** Records shown follows **

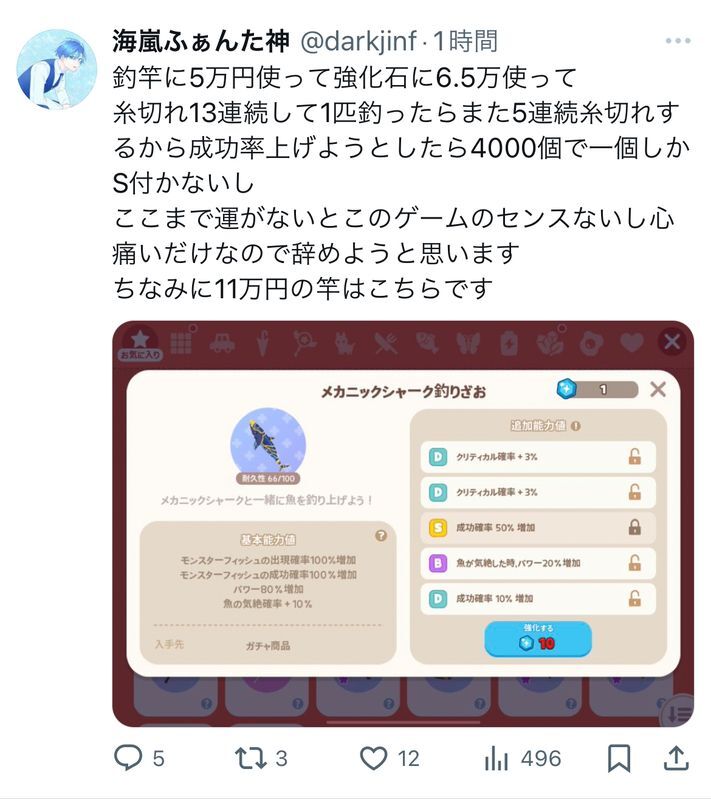Close the メカニックシャーク釣りざお dialog
This screenshot has height=800, width=711.
point(658,390)
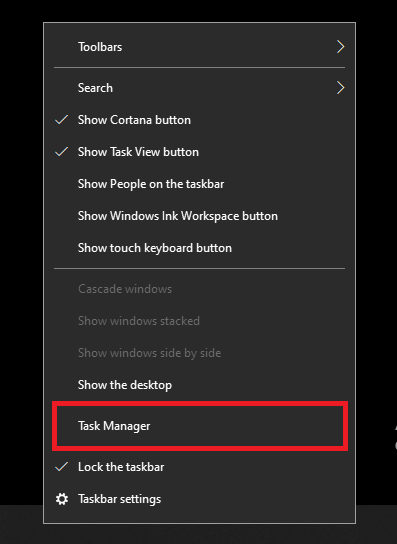Viewport: 397px width, 544px height.
Task: Enable Show People on the taskbar
Action: (x=200, y=184)
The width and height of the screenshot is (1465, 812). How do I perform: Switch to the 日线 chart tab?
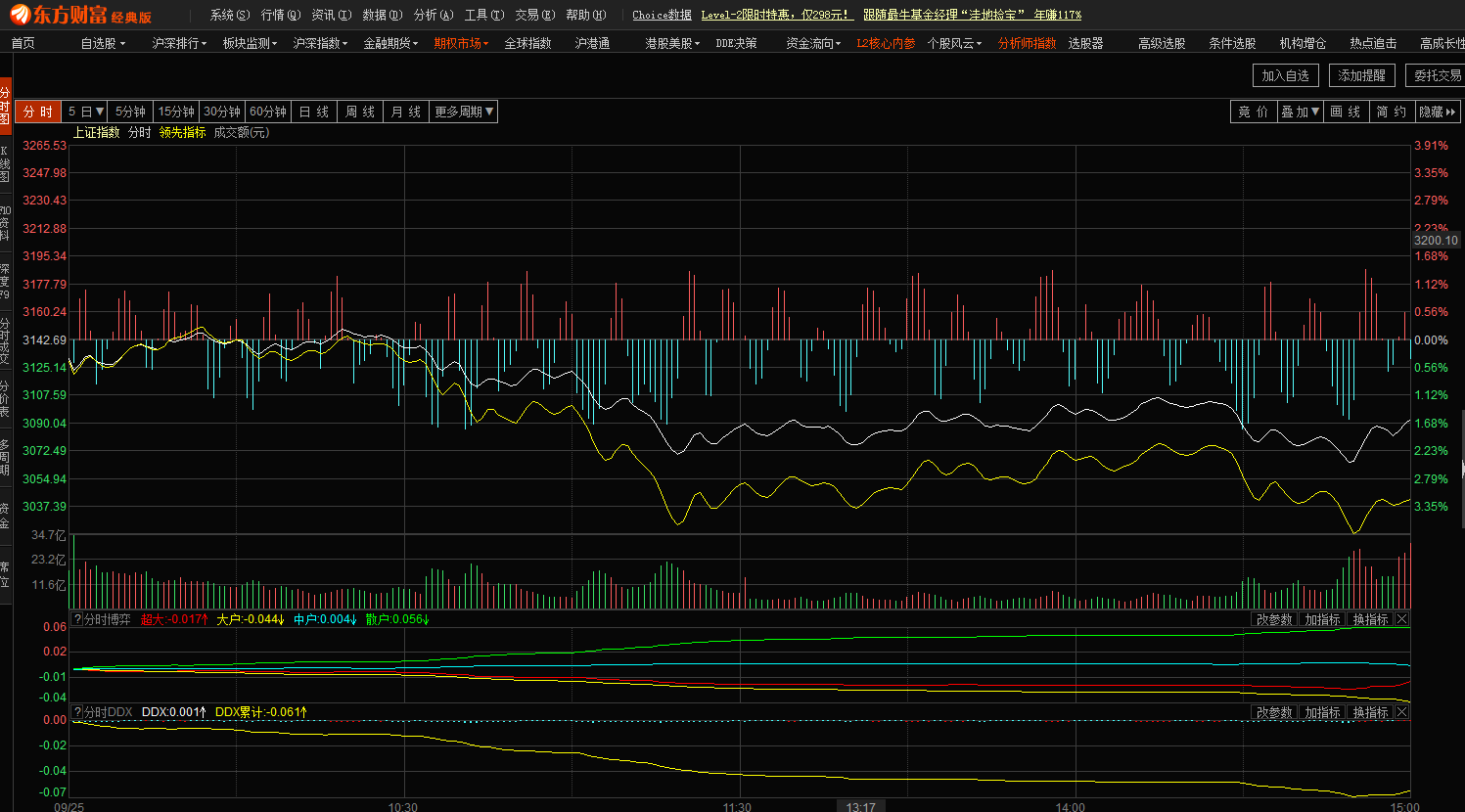[314, 113]
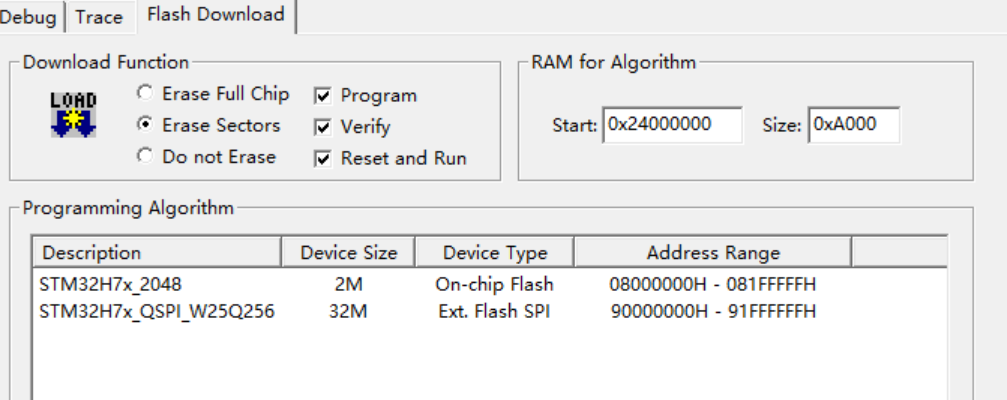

** End of Records shown **

__What you will do__: Everything from the line containing "The width and" to the final line of the listing above, both ends included, should be transcribed word for word, except for the pictures.

__Completed exercise__:
The width and height of the screenshot is (1465, 812). How do I perform: Switch to the 日线 chart tab?
[314, 113]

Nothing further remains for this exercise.